Determinants to Consequents: The Intricate Web of Earning Management and the Moderating Influence of Corporate Governance

Authors

  • Waqar Sadiq Department of Business Administration, Air University Multan Campus, Multan, Pakistan.
  • Muhammad Abbas Department of Business Administration, Air University Multan Campus, Multan, Pakistan.
  • Anum Durrani Department of Business Administration, Air University Multan Campus, Multan, Pakistan.

Abstract

This study examines the intricate web of determinants, consequences, and moderating effects of corporate governance on earnings management using panel data for 694 Pakistani listed firms from 2010-2022. Earnings management is measured through discretionary accruals estimated using the modified Jones model. The determinants analyzed are firm size, dividend policy, leverage, growth opportunities, free cash flow, and asset tangibility. Firm performance is measured through return on assets (ROA). Corporate governance is an index based on board independence, audit committee, etc. Panel regressions with fixed effects are employed to test the hypothesized relationships. The results show firm size and dividend payout have significant negative effects on earnings management. Leverage and free cash flows increase income-increasing manipulation. Earnings management negatively impacts next year ROA, indicating short-term manipulation hampers long-term performance. Corporate governance dampens the influence of size and dividends on earnings management. It also moderates the negative consequences of earnings management on subsequent ROA. The findings suggest larger firms, higher dividend payout, and strong governance constrain earnings manipulation.
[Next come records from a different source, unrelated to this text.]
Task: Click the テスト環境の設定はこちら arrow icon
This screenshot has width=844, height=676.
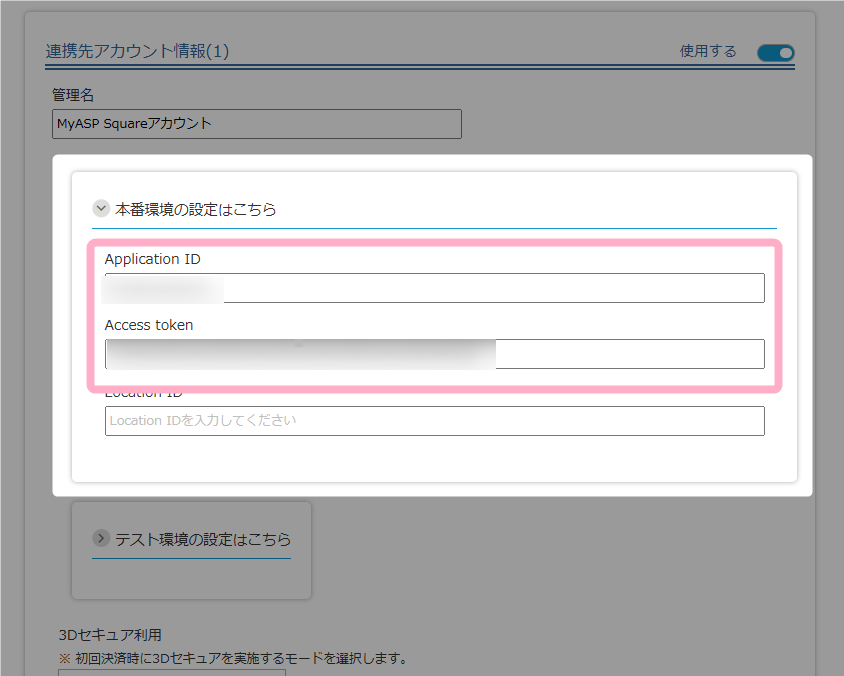Action: (100, 538)
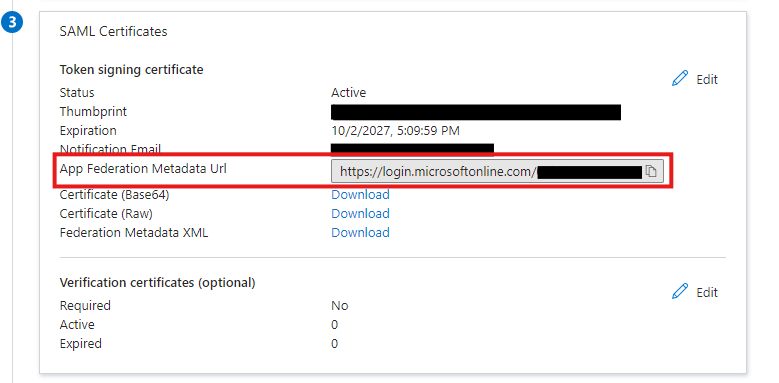The height and width of the screenshot is (383, 779).
Task: Click the Active status value
Action: click(x=349, y=93)
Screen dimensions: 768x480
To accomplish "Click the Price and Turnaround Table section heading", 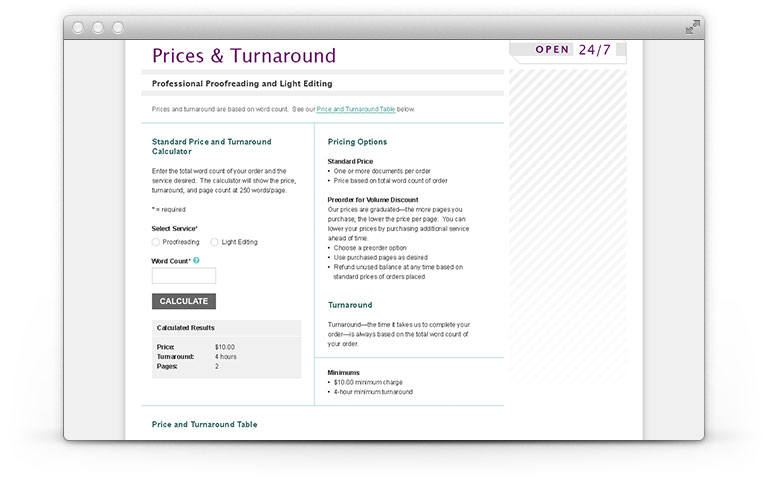I will tap(205, 425).
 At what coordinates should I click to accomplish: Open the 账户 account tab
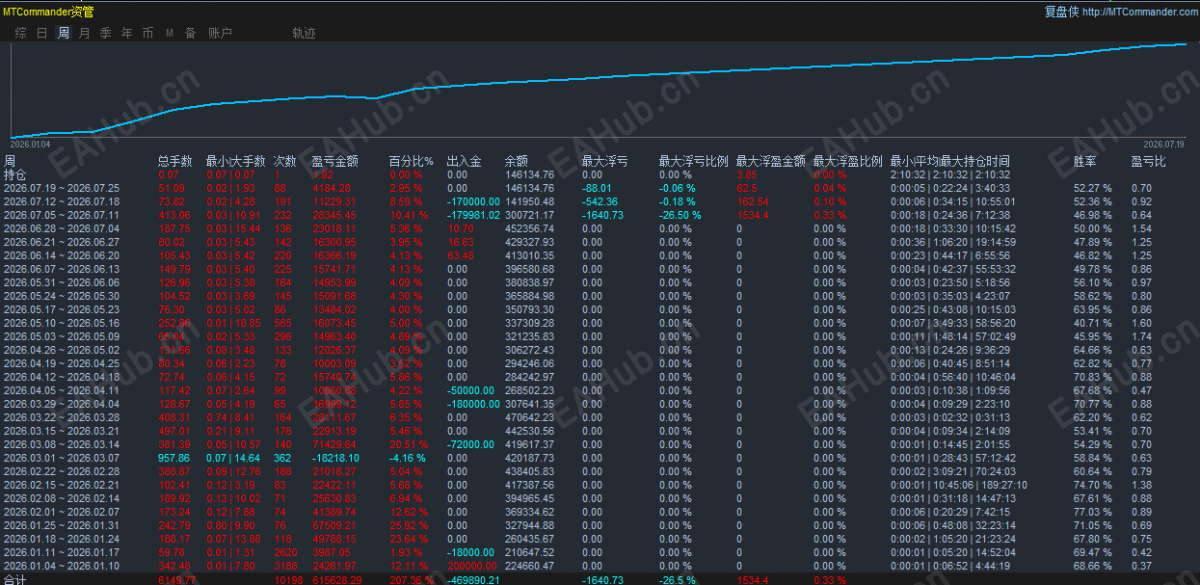click(220, 33)
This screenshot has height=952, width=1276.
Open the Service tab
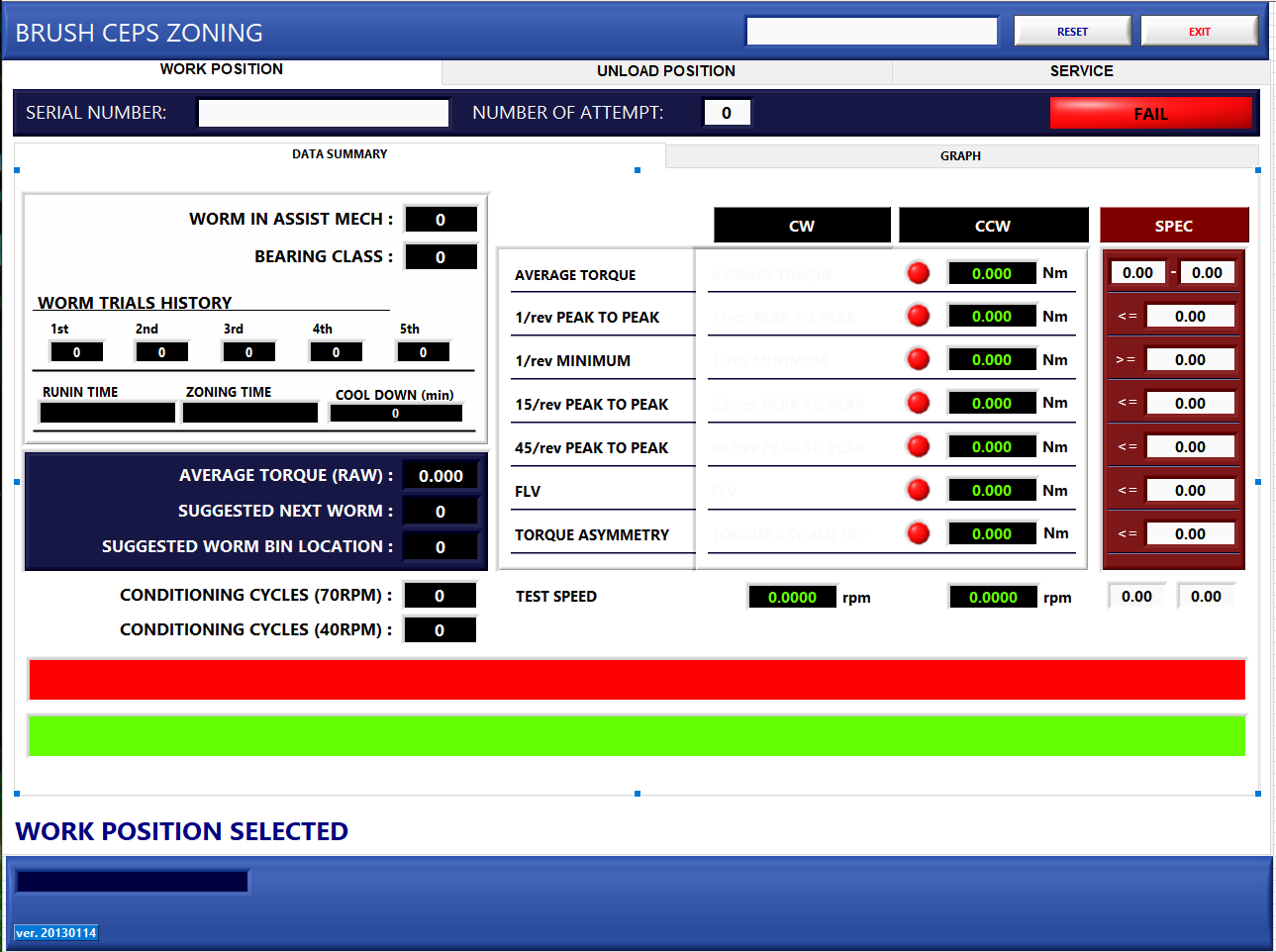1081,71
Highly levered firms with excess cash exhibit greater management. Earnings manipulation leads to underperformance, but strong governance helps mitigate this adverse impact. Overall, corporate governance plays a moderating role in both determinants and consequences of earnings management. The study contributes to literature by providing a simultaneous analysis of an exhaustive set of determinants, as well as examining consequences and moderating effects. It offers new evidence that governance reforms in Pakistan have likely reduced earnings management and its detrimental impacts on performance. The results have implications for managers, investors, and policymakers in evaluating quality of reported earnings and enhancing governance practices.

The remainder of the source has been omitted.